* Work required: How many lines in the records below contain "computer"? Answer with the number alone.

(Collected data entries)
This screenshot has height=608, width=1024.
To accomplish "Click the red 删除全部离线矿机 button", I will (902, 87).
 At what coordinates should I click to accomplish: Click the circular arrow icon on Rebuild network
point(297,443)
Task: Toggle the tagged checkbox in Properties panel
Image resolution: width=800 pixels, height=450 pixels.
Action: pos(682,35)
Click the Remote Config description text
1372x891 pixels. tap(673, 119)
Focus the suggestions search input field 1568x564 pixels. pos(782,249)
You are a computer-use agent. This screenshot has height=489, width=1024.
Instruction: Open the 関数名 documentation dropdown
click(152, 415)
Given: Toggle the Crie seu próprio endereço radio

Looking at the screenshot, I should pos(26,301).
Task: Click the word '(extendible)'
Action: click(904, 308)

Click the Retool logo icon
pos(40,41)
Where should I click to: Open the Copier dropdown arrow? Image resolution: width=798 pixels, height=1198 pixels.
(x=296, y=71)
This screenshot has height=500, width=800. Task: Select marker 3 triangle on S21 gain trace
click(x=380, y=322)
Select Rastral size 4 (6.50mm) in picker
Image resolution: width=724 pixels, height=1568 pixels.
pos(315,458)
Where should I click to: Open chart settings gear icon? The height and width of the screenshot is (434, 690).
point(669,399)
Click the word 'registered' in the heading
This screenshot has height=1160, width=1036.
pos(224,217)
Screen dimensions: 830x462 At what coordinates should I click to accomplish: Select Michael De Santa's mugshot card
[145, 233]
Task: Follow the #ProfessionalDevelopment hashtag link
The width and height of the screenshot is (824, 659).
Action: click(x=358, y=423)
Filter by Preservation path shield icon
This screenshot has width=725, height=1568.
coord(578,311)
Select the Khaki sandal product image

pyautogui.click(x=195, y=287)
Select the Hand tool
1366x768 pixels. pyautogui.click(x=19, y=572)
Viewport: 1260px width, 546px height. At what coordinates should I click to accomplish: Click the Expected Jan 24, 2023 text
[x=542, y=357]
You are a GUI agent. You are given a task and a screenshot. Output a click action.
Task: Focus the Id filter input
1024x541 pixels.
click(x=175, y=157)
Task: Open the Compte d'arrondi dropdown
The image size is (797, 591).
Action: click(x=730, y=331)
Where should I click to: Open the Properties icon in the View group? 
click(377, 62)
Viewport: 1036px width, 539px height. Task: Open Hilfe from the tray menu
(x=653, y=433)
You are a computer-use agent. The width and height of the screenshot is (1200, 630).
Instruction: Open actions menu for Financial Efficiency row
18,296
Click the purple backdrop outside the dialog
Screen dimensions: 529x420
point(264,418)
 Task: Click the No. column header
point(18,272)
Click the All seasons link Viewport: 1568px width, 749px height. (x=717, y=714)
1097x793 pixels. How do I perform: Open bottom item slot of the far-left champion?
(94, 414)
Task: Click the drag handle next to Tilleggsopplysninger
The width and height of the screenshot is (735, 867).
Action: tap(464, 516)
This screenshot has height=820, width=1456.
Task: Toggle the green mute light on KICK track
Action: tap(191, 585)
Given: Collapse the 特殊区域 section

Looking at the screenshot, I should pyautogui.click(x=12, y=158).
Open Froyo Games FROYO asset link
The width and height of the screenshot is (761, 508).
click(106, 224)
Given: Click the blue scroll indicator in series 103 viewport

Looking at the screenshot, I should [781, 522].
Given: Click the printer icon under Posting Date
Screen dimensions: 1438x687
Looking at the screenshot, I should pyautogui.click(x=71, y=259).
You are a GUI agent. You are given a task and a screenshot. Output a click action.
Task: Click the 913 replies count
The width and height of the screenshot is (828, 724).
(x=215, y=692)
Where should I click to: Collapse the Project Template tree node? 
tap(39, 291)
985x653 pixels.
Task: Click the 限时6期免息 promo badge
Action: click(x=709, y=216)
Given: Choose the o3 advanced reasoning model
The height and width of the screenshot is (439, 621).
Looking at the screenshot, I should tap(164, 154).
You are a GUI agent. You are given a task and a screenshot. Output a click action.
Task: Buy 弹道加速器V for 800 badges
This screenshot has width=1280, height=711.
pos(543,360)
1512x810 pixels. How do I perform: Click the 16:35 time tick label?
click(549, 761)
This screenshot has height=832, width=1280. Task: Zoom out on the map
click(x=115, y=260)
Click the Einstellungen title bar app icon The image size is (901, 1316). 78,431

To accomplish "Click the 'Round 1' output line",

* Result of this exercise: 2